ロシア、5月9日に宣戦布告か 英国防相が見解示す


 1991年に起こった湾岸戦争は日本のテレビでも連日報道され国民に大きな衝撃を与えました。テレビの報道番組では自称軍事専門家が雨後の筍のように出てきて解説していましたが、私のような軍事をちょっとかじった程度の素人でも分かる間違いが多くとても信用できないと思いました。名前を挙げて恐縮ですが例えば岡部いさく氏。あの人はただの軍事オタクで兵器の知識はあると認めますが、現代戦の軍事知識はほぼなかったように思えます。あるいは逆神として予測がことごとく外れる神浦元彰氏、狂った左翼思想で現実認識が間違っているのに妙に自信満々な田岡俊次氏などおかしな人が大半。まともな専門家は江畑謙介氏など数えるほどしかいませんでした。

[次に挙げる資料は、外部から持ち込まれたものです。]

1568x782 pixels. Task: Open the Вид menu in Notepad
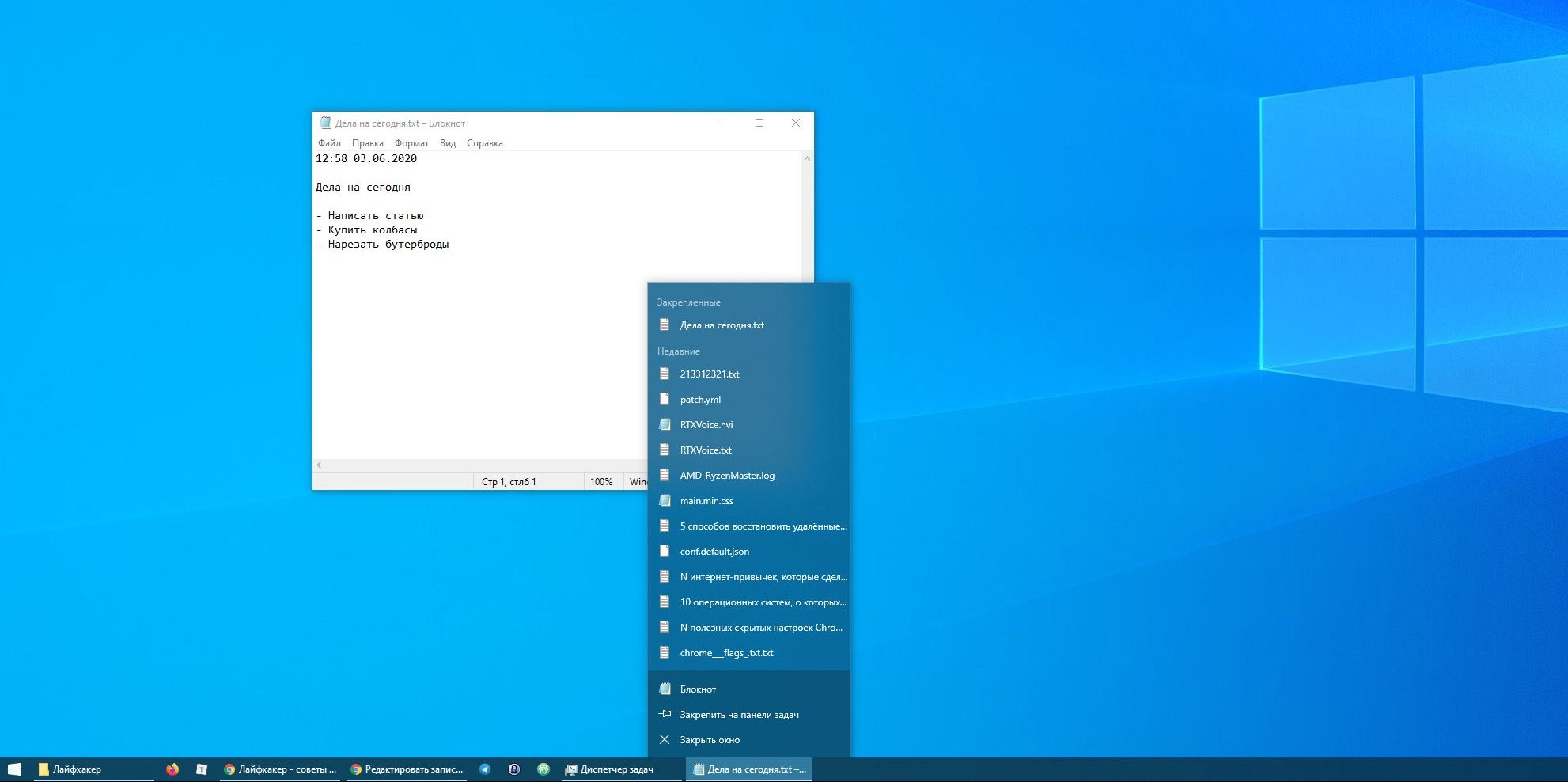[x=448, y=143]
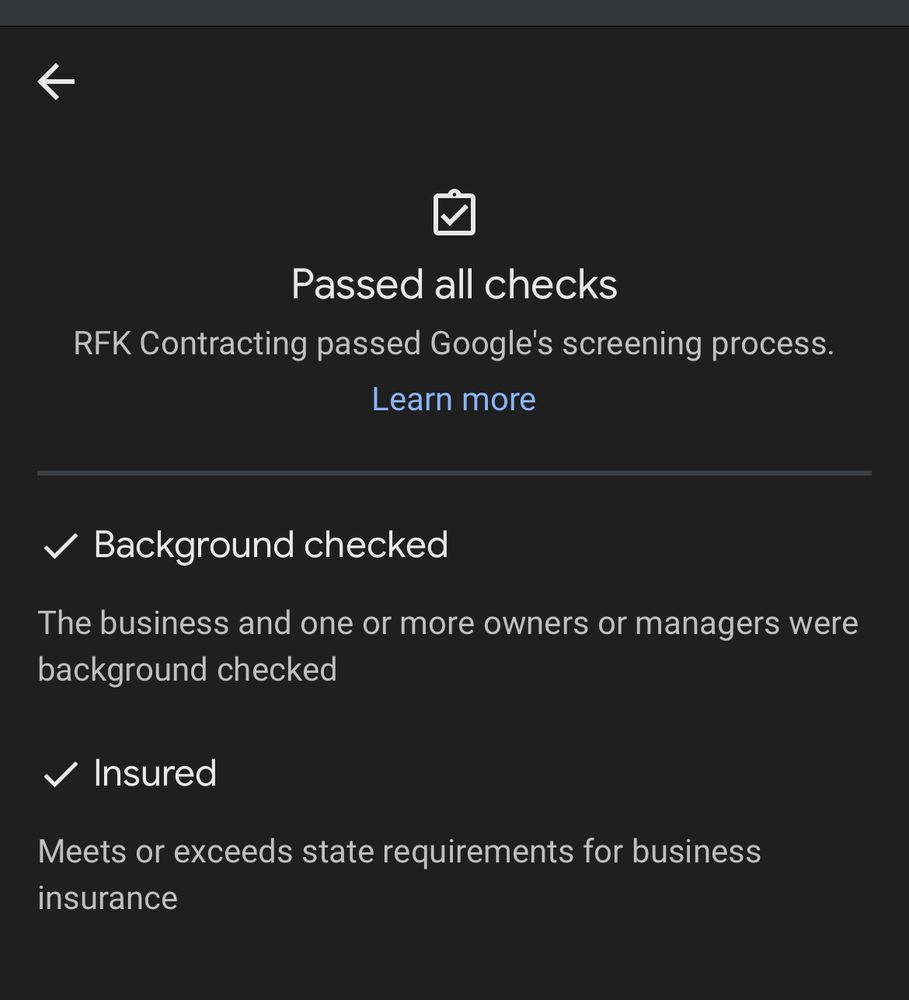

 岡部いさく氏が米地上軍の反抗作戦でチグリス、ユーフラテス川沿いに北上する従来の進軍路ではなく、サウジ国境から砂漠を突っ切ってイラクの首都バクダッドを直接叩く作戦を自信満々に解説している所を見て頭が痛くなりました。他の専門家やテレビ局スタッフの誰一人補給の問題を突っ込まないんですから恐ろしい。兵器オタクなら米軍のM1A1エイブラムス戦車がガスタービンエンジンで燃料ドカ食いする点で気付くべきだったんですがね…。

 私もどうして米軍が一見無茶に見える作戦を選択したか当時から謎だったんですが、後年関連書籍を読んで氷解しました。米軍は丸々一個空挺師団を使って砂漠に補給拠点を設け、防衛にあたらせたのです。機甲部隊の進軍に合わせ空挺師団は輸送ヘリで先回りし補給拠点を次々と設けていったそうです。当然イラク軍の妨害がありますから、空挺師団の攻撃ヘリで排除、そのうち地上から機甲部隊が到着し、イラク軍はどうにもならなくなって撤退していきました。

 そして今回のウクライナ戦争。ここでも相変わらず自称軍事専門家ばかりテレビに出ています。よく防衛何とか研究所の人が解説していますが、あれは軍事作戦の専門家ではなく防衛政策の専門家なんだと思います。キーウ近郊にロシア軍の車列が何キロにも渡って続いている画像を見て「ロシア軍総攻撃の準備か?」と宣ったくらいですから。あれじゃ戦争の本質は分かりませんよ。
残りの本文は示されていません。